# project.



## ile66 (May 28, 2015)

making... slingshot/slingbow project.lot of shaping to do.


----------



## Tag (Jun 11, 2014)

Looks great!!!!!!


----------



## slingshotnew (Oct 29, 2014)

Great work !!!! Congratulations :wave: :wave: :wave:


----------



## Sharker (Sep 15, 2013)

Wow some serious work here


----------



## grappo73 (Dec 15, 2015)

Nice start!!!


----------



## The Gopher (Aug 25, 2010)

I've been meaning to make a target shooter, this inspires me, as does your knife making. I'll be keeping an eye on this project.

Sent from my SM-G900V using Tapatalk


----------



## ile66 (May 28, 2015)

getting there...


----------



## Rip-van-Winkelholz (May 7, 2015)

Compliment for Your work and for Your work at it! :thumbsup:

Fan-tas-tic! :bouncy:



Rip


----------



## Yosemite Sam (Feb 18, 2016)

Looks nice.
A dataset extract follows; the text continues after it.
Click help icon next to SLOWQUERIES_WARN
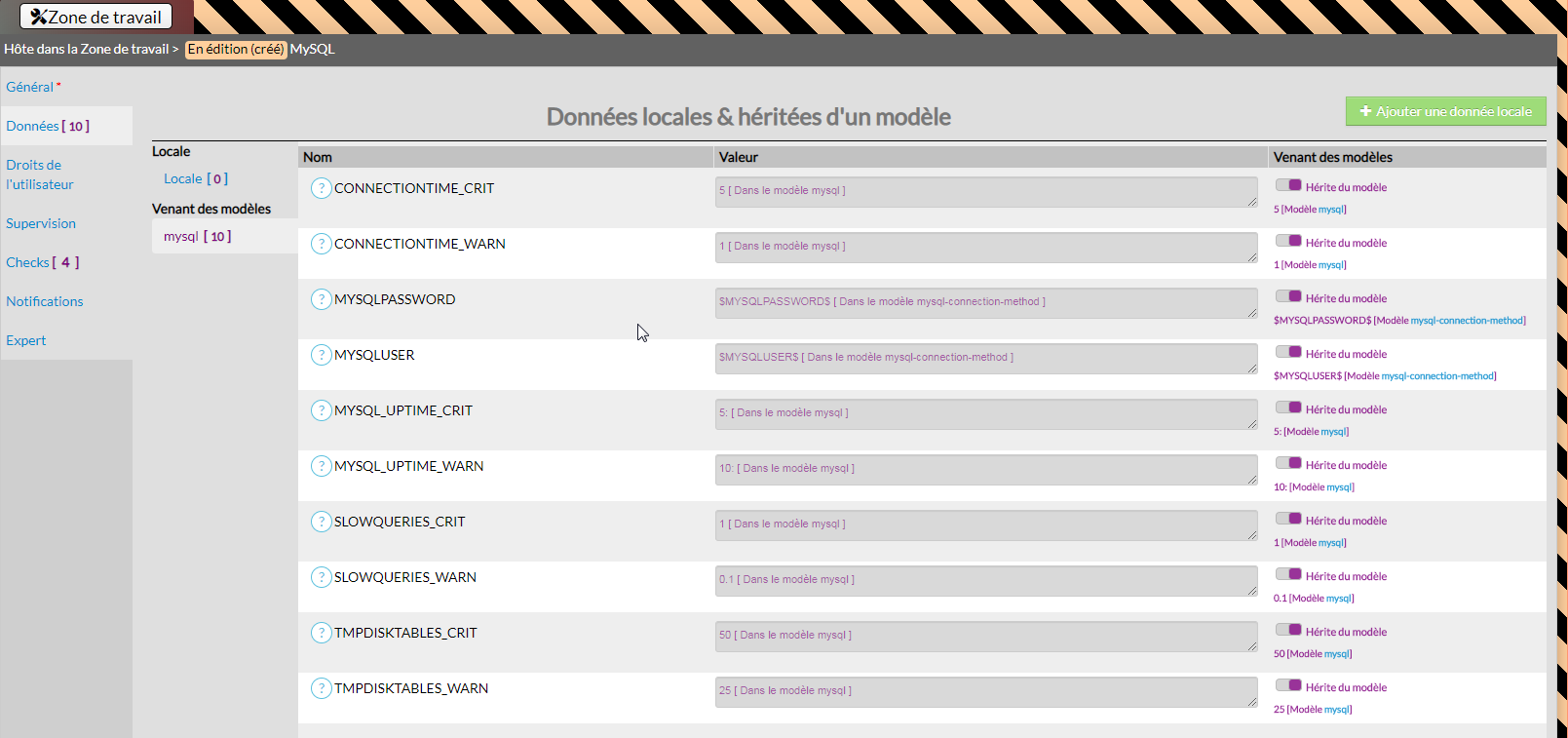 point(321,577)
You shaping it with only the Dremel?

Sent from my iPhone using Tapatalk


----------



## ile66 (May 28, 2015)

Yosemite Sam said:


> Looks nice. You shaping it with only the Dremel?
> Sent from my iPhone using Tapatalk


thank you. yes,dermel clone,cordless drill,woodrasps and sandpaper.


----------



## Ibojoe (Mar 13, 2016)

This is gonna come out real nice! Keep us posted. I like it!


----------



## ile66 (May 28, 2015)

/Done some more sanding and very rough cardboard wrist support mock-up, (removable) to see what it looks like. final wrist support is not so bulky,its frame will be made about 1cm thick composite.and plannig where to roughen handle for better grip.also re-desing handle end support completly


----------



## Rip-van-Winkelholz (May 7, 2015)

Great! 

It reminded me completely of a sportpistol, and looks like an evolution-step, like for every peace of sport equipment in present!

Olympia, we are coming! 



Rip


----------



## Sharker (Sep 15, 2013)

This gonna by wild


----------



## Viper010 (Apr 21, 2012)

Most of the time I'm not a fan of the Spanish style competition slingshots but I could tell right from the start this is going to be a real beauty. Amazing work!


----------



## alfshooter (May 11, 2011)

:thumbsup: Excelente Master !!! deseando ver más .


----------



## ile66 (May 28, 2015)

some procress,i know,it looks like mess. but bear with me. making this shoe string budget. no money to get much needed sandpaper, laquer and other stuff... all the skrews,and other hardware are not final, and wrist support with parker-hale mounts(for laser or flashlight) will be removable... one day was spend to find materials and make mosaic pin... now sauna and few beers...


----------



## pult421 (Aug 13, 2015)

Very very cool. Original too. Finish that arm brace man. I wanna see it.


----------



## The Gopher (Aug 25, 2010)

this is getting good, I love it!


----------



## ile66 (May 28, 2015)

Almost done. little more sanding an other minor jobs.
Dilemma:laquer,danish oil or beeswax? other?


----------



## ile66 (May 28, 2015)

My project is nearly finished. decide to put stain/danish oil finish. needs more polishing and other minor things.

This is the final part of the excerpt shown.